How To Stop A Drone?

The suspension of flights in and out of Gatwick due to drone sightings has brought the question of How to stop a Drone? into the limelight.

The suspension of flights in and out of the UK’s second busiest airport, Gatwick, after a small drone, or perhaps multiple drones, were spotted over the airport has brought the question of How to stop a Drone? into the limelight.

With hundreds of flights canceled and thousands of passengers stranded, the airport literally ground to a halt between December 19 and 21 due to the safety hazard.

So should drones be shot down, jammed, trapped in a net, or something else? Lots of ideas are being thrown around, but the solution seems to be illusive.

For starters, there is no silver bullet that can be used to eliminate the threat. In order to stop a drone, the first challenge is finding it. The block of airspace around an airport is very large, and by comparison, a drone is like a needle in a haystack.

Drones are too small to be detected by conventional radar, and they are not required to carry transponders to be detected the way commercial airliners are.

In the UK, the authorities deployed helicopters, police officers on the ground, and a military-grade system to find the drone or drones.

But what happens after you have the drone? Speaking on a BBC program, U.K.’s secretary of state for transport, Chris Grayling said “you can’t just fire weapons haphazardly in what is a built-up area around the airport.” So shooting down a drone in the middle of a metropolis is not an option.

Arthur Holland Michel, co-director of the Center for the Study of the Drone at Bard College says that the use of more specialized weapons like military-grade lasers or surface-to-air missiles can work better, but those missiles typically cost far more than the average drone. But here again, deploying them around a commercial airport has the potential to cause more problems than it solves.

The British authorities is reported to be employing a range of options including an Israeli-developed system known as Drone Dome. The system finds the drone by using a combination of radar, cameras and wireless communications sensors. It can then use signal jamming to interfere with the GPS or radio signal to and from the drone.
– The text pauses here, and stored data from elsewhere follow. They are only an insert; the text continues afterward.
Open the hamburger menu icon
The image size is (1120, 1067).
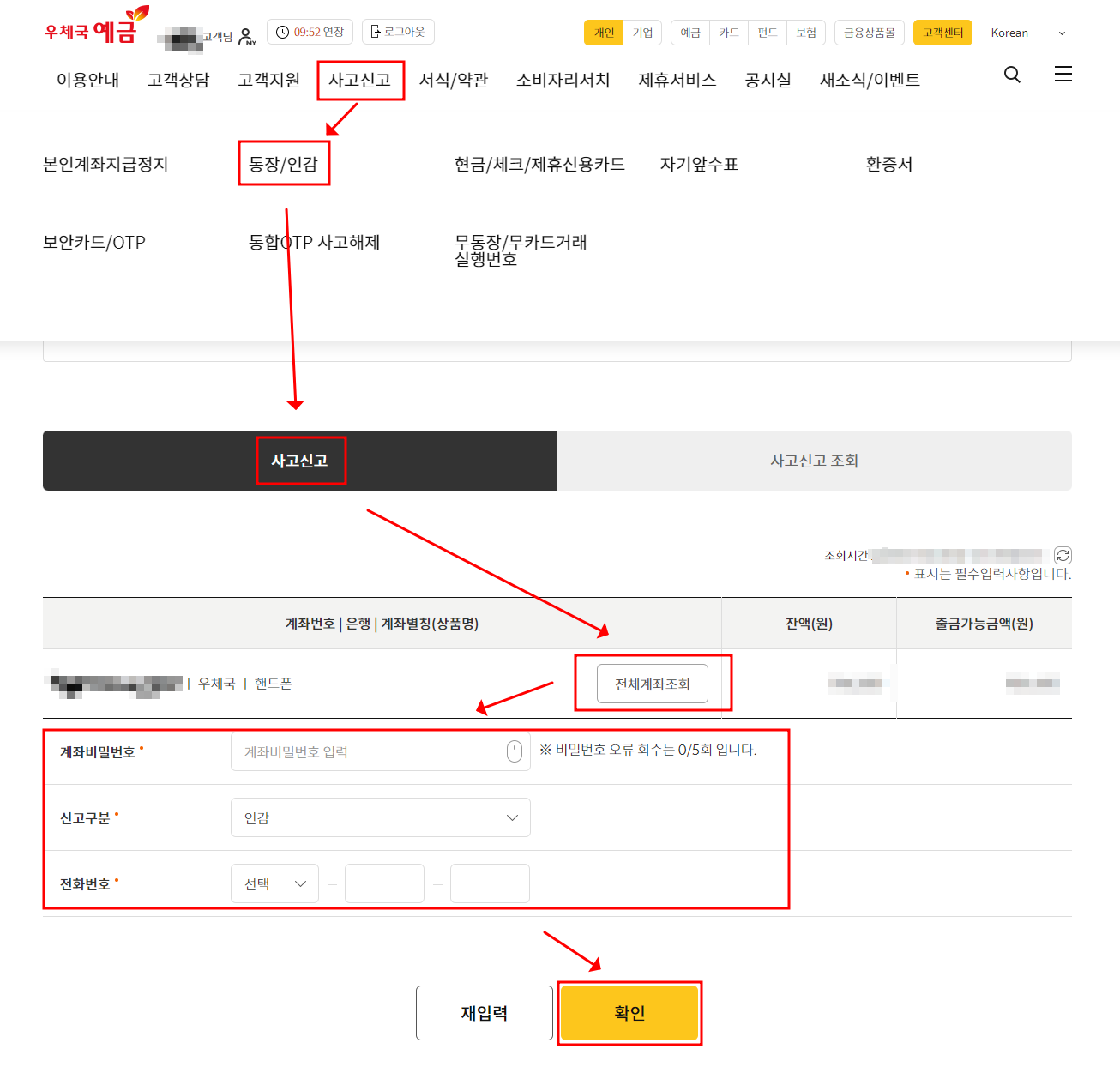pyautogui.click(x=1063, y=74)
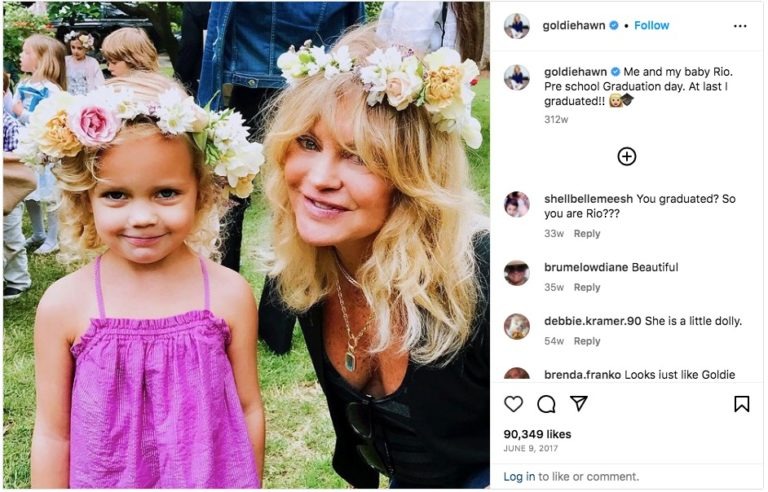Screen dimensions: 768x492
Task: View the 90,349 likes list
Action: click(x=537, y=434)
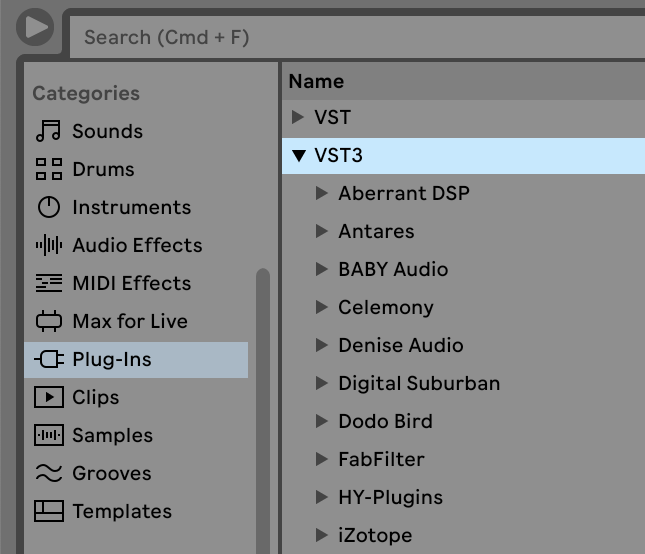
Task: Click into the Search field
Action: pos(350,38)
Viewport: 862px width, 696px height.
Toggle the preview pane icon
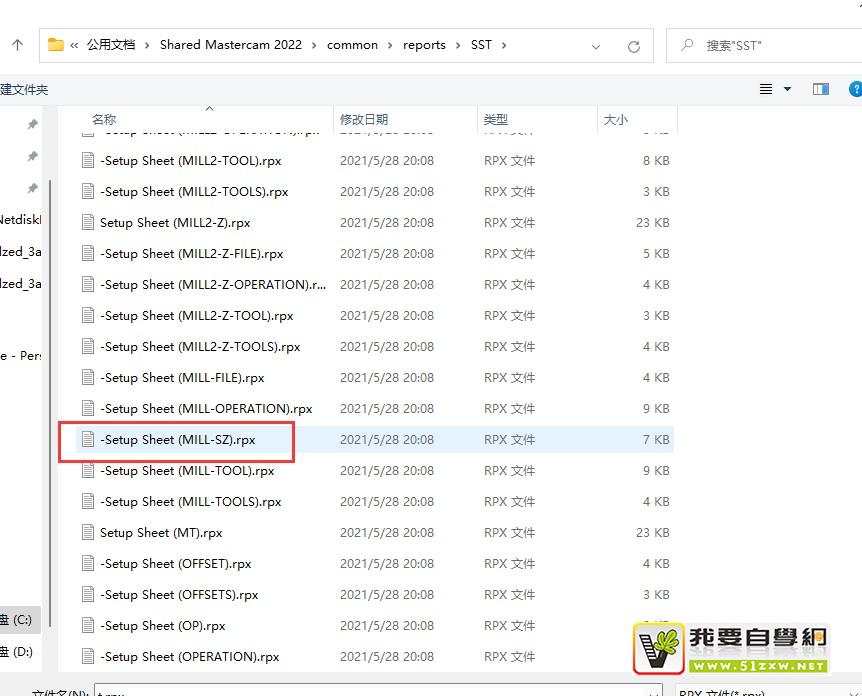(821, 89)
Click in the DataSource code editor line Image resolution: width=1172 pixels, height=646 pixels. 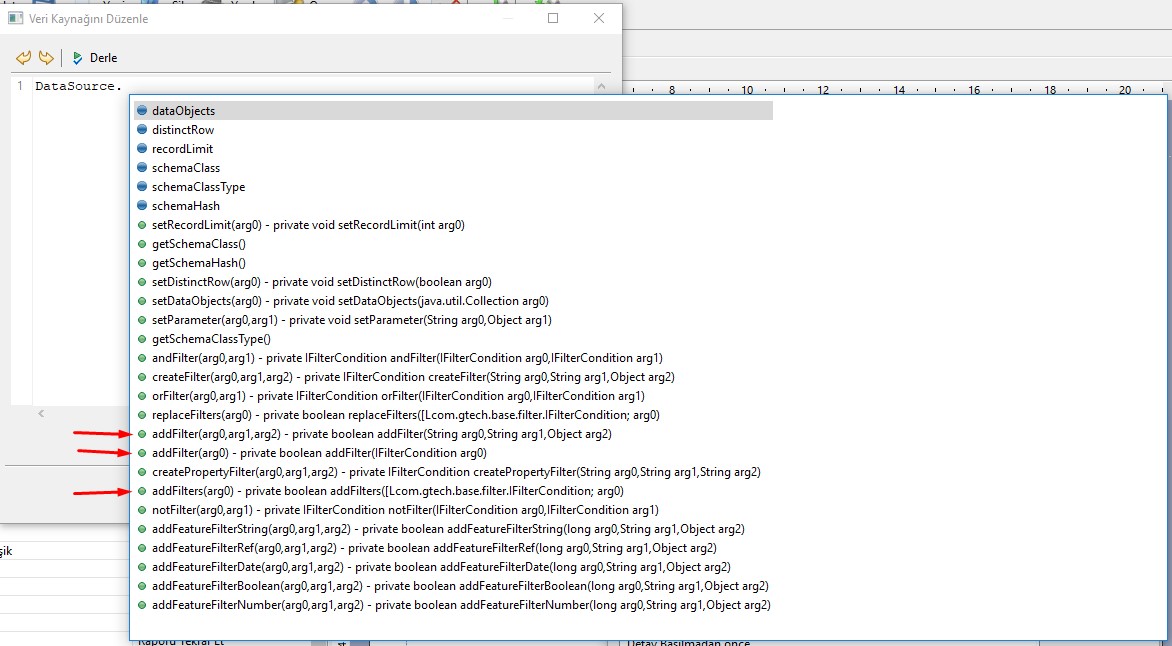(79, 86)
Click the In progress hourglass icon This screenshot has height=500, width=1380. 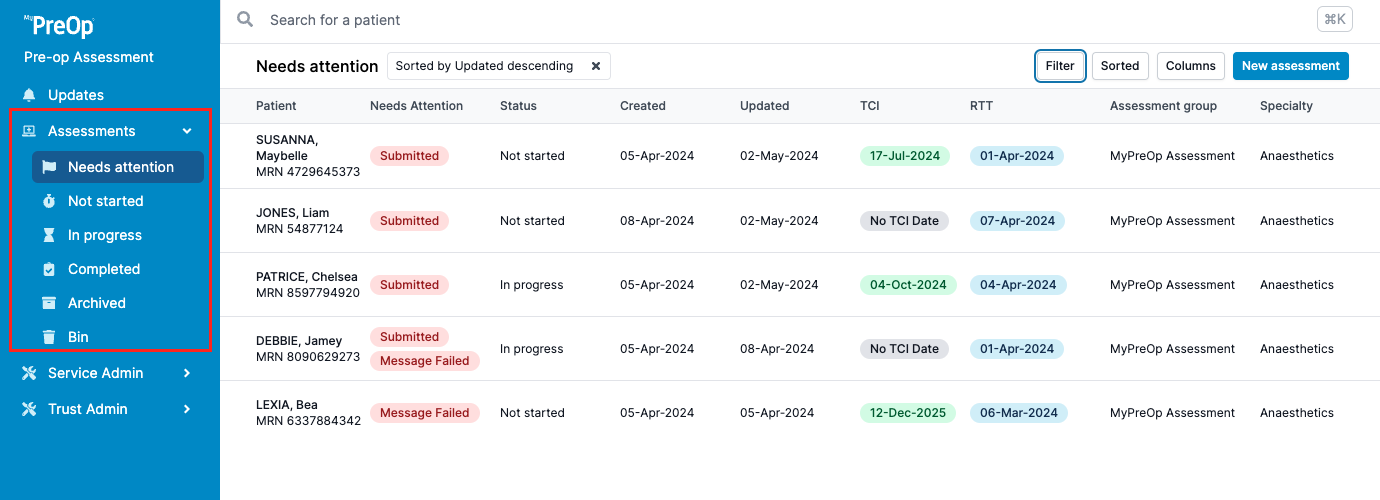(x=49, y=235)
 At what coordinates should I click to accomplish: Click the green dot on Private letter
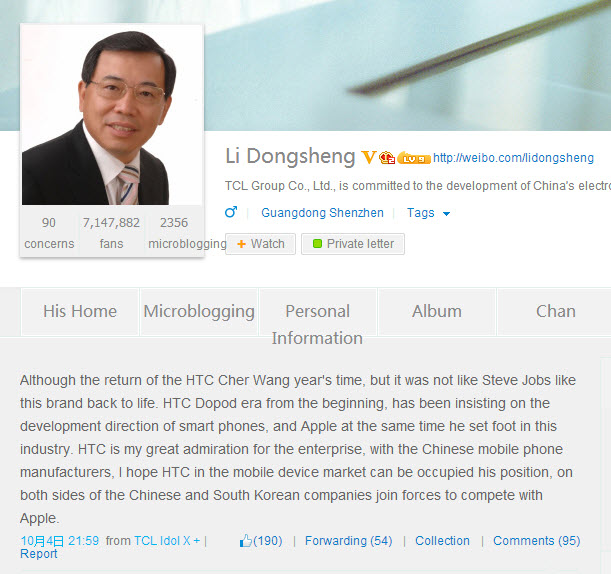[317, 244]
A report published by Michel in February, found at least 235 counter-drone products either on the market or under active development. Counter-drone technology, also known as counter-UAS, C-UAS, or counter-UAV technology, refers to systems that are used to detect and/or intercept unmanned aircraft.

According to Michel, “we’ve seen things like water cannons, programmable ammunition, lights and lasers to dazzle the drone’s sensors.”

In an entirely different approach to C-UAS, Dutch firm Guard From Above trains large birds of prey to intercept rogue drones in mid-flight. According to Guard from Above, the eagles—which wear protective shin-guards in order to shield their legs from the drone’s rotors—have a 95 percent intercept rate, which is likely higher than many mechanical kinetic alternatives.


Bird of prey capturing a drone in flight. Photo by Guard From Above

Some companies have even developed anti-drone drones that can either fire a net or simply crash into the offending vehicle.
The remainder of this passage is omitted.